Меня пытали в старой вере.
В кровавый просвет колеса
Гляжу на вас. Что взяли, звери?
Что встали дыбом волоса?
Глаза уж не глядят – клоками
Кровавой кожи я покрыт.
Но за ослепшими глазами
На вас иное поглядит. (2/336)
Как и в других рассматриваемых случаях, эти стихи Блока далеки от стилизации конкретного источника. Ни московский хлыст 17 века Суслов, с которого по преданию содрали кожу, ни сожженный старообрядец протопоп Аввакум ничего подобного не писали и не говорили. Вживаясь в их чувства, Блок реконструирует этот опыт своими поэтическими средствами. Здесь это сделано слишком откровенно; поэтому, вероятно, стихотворение и не было включено в окончательную версию Заклятия огнем и мраком. Но жуткие старообрядческие образы продолжали быть значимы для поэта.
Задебренные лесом кручи:
Когда-то там, на высоте,
Рубили деды сруб горючий
И пели о своем Христе.
Так было когда-то, теперь не то. Лень и тишина убаюкали русский народ. Но сама природа напомнит людям о том, чего требует от них Христос.
И капли ржавые, лесные,
Родясь в глуши и темноте,
Несут испуганной России
Весть о сжигающем Христе. (3/248)
В черновике вместо «сжигающего Христа» было сказано еще сильнее: «чудовищный Христос» (3/587). Был там и женский персонаж, соответствующий Фаине из Песни Судьбы и вновь выражающий веру в особую привлекательность раскольничьих женщин:
Так смуглолица и стройна
Под заревом старинной веры. (3/586)
Из этого стихотворения, работа над которым шла с 1907 по 1914 год, мы понимаем, что именно «Огневое крещенье» и было, по-видимому, сутью Заклятия огнем и мраком.
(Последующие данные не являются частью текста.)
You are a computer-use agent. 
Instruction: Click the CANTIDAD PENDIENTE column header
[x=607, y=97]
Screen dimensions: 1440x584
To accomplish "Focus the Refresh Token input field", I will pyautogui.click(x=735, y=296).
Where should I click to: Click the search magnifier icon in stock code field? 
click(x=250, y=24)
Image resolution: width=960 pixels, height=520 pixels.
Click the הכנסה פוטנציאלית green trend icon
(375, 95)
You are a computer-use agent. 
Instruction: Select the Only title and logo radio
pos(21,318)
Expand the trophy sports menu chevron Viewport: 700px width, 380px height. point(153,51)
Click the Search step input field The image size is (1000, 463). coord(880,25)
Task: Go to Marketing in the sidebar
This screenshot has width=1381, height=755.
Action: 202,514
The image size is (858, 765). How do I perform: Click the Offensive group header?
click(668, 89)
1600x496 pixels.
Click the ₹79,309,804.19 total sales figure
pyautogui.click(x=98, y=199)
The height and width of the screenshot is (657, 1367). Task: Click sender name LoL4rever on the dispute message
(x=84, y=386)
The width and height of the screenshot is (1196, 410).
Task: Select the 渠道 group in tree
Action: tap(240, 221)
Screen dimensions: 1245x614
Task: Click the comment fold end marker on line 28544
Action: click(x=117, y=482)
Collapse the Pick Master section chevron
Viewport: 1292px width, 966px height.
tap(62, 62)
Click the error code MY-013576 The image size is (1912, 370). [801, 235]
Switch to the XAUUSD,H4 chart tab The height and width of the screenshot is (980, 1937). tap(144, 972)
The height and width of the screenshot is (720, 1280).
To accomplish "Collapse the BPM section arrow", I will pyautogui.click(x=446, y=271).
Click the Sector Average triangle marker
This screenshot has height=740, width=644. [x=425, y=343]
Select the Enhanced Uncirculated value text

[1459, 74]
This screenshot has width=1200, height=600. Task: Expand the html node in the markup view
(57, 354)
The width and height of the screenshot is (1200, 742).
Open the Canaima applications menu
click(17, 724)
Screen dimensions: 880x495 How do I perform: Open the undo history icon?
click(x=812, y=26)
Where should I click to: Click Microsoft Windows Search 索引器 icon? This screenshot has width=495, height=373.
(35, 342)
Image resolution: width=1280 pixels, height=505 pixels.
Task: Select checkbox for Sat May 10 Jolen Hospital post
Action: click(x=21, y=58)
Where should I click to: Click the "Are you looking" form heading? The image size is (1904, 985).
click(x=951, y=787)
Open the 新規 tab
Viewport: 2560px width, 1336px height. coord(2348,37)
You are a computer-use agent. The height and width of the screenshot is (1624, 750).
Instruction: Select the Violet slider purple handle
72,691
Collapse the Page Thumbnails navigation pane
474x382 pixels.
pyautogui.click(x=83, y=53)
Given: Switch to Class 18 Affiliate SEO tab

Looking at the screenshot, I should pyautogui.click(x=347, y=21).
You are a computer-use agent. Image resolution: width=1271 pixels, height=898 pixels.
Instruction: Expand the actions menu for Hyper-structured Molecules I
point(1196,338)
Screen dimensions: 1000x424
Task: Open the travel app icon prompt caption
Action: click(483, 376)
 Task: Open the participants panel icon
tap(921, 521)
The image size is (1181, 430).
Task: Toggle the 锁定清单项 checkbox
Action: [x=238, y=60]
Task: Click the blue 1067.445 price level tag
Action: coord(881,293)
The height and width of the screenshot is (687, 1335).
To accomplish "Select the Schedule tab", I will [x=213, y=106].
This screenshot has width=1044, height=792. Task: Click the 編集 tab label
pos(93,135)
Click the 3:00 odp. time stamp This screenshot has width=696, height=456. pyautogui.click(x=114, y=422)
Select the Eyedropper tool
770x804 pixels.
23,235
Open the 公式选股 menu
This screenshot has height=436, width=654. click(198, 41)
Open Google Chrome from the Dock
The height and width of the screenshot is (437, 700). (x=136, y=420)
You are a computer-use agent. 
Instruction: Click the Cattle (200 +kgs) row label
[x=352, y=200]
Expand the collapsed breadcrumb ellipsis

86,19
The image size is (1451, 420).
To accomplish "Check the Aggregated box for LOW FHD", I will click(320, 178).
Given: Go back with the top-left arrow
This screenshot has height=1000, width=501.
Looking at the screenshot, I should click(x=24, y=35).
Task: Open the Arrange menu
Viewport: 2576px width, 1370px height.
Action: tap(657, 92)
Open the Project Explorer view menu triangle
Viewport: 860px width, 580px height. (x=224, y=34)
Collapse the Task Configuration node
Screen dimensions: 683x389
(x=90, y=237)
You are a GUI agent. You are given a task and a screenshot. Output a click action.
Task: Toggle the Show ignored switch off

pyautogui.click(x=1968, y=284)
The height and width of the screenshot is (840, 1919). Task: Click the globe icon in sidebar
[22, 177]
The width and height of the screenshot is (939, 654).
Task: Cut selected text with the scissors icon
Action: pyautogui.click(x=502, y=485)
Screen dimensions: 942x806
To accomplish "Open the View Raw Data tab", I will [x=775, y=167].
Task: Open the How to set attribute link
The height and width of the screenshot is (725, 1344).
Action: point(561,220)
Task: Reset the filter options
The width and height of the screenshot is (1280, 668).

Деды-самосожженцы противопоставлены испуганной стране 1914 года. Весть о них нужна России, считает поэт; и если весть эту не принесут капли лесного дождя, то ее принесут слова его стихов, такие же натуральные и неизбежные. Ленивая современная культура противопоставлена упрямой, все помнящей природе; самосожженцы, трансгрессивный символ народа, так же сливаются с русской природой, как пьяные мужики в лермонтовской Родине. Кручи и капли ближе к народной традиции, чем современные люди.
Старообрядческая символика самосожжений как огненного крещения и красной смерти была воспринята через роман Мережковского Петр и Алексей, в котором самосожжение изображено без малейшей симпатии; через амбивалентные стихи Семенова; устные рассказы Клюева, который с гордостью возводил свою родословную от «палеостровских самосожженцев»[1141]; и еще через метафоры известной статьи Вячеслава Иванова О русской идее [1909]: «мы же, народ самосожигателей», «огненная смерть»[1142]. Чуть раньше Иванова близкий к нему Георгий Чулков связывал сожжения с революцией в еще более экстремистской конструкции:
Мученики, сожигаемые на кострах, испытывали высокое блаженство […] Эти «влюбленные» не только видели новый свет, они слышали новую музыку, «пение ангельское». И не эта ли музыка опьяняет нас, когда веют красные и черные знамена и баррикады обагряются жертвенной кровью?